Show every line in the entries below where the word "Given" appears.
DATA FOR ANALYSIS Start Marker
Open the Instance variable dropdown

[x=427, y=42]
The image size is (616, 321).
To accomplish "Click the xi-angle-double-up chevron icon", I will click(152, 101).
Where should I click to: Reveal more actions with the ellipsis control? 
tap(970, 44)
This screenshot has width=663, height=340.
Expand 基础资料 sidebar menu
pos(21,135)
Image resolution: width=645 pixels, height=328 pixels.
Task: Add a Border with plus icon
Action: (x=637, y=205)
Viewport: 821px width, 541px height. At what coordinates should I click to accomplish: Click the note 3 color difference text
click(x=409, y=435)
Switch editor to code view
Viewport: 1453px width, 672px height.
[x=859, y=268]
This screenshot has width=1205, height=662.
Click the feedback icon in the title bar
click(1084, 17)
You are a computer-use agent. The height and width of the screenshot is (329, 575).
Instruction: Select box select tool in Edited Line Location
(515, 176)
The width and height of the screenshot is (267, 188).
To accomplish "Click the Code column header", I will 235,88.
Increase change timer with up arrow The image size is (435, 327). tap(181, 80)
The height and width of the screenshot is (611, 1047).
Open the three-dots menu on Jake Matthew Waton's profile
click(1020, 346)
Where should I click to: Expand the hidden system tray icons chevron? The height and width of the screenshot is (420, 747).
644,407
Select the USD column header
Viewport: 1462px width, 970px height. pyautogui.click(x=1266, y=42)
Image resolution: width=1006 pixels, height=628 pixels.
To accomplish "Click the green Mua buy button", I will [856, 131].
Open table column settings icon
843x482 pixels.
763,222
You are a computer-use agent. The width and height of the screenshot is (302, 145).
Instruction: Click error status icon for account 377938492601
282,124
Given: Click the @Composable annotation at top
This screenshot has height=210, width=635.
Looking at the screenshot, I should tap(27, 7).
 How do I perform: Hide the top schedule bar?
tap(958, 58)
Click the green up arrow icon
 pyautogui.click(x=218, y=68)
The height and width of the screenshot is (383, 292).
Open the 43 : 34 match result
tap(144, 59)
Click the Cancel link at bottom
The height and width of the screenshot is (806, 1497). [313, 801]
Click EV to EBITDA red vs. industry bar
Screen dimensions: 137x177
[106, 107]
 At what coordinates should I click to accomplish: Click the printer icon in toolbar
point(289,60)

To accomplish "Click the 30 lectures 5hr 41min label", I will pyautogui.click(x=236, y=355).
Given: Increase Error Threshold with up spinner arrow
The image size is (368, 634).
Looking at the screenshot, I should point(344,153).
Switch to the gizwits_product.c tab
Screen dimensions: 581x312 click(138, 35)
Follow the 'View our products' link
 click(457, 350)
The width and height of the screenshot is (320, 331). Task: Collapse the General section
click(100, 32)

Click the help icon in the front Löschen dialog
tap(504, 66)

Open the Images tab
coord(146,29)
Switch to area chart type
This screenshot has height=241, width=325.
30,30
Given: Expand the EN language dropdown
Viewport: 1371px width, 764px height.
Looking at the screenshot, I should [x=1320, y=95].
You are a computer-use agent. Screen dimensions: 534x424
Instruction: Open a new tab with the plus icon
DATA FOR ANALYSIS End Marker
ANSWER SECTION:
Given: Click the @Composable annotation at top
Given: Increase Error Threshold with up spinner arrow
Given: Expand the EN language dropdown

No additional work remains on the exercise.